<<<<
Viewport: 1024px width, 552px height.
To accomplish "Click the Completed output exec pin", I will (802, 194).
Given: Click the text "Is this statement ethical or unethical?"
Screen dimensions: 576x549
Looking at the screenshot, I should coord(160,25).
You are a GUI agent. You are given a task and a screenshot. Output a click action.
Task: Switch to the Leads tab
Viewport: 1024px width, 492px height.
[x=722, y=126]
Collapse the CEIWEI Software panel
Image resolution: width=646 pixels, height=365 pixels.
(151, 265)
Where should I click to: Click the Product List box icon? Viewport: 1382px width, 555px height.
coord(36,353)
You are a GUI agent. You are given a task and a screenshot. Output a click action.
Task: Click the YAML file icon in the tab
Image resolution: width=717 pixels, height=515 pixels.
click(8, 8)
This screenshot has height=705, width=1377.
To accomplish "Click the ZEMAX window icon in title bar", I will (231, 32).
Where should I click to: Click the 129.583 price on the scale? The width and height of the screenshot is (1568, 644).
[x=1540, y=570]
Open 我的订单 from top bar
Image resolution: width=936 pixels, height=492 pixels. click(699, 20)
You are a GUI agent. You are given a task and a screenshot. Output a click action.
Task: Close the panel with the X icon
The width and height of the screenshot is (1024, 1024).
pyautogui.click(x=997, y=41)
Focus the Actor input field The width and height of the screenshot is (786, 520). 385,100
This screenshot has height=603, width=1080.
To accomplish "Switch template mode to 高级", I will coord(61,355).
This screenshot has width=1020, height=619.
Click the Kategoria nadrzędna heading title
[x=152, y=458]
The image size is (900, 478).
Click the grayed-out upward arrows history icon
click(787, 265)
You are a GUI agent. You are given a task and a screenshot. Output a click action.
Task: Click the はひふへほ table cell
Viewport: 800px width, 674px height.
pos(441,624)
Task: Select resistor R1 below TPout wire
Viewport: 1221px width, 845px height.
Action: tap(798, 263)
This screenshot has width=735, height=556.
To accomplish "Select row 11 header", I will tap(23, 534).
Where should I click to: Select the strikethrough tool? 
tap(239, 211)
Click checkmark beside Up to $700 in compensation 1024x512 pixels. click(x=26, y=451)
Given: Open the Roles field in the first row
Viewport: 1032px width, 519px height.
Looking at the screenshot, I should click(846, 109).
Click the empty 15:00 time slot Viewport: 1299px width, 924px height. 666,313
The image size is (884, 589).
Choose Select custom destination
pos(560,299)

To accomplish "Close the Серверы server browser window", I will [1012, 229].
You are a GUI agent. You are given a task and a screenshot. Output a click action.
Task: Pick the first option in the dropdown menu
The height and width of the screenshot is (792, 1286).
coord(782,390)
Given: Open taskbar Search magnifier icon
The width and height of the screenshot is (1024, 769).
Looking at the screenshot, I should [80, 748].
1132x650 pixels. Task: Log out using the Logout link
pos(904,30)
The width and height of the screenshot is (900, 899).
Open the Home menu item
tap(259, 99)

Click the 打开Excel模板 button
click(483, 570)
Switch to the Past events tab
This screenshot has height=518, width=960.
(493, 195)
>>>>
| TASK |
Looking at the material above, say how many of its lines hold the word "Close", giving only the number.

| EXERCISE RESULT |
2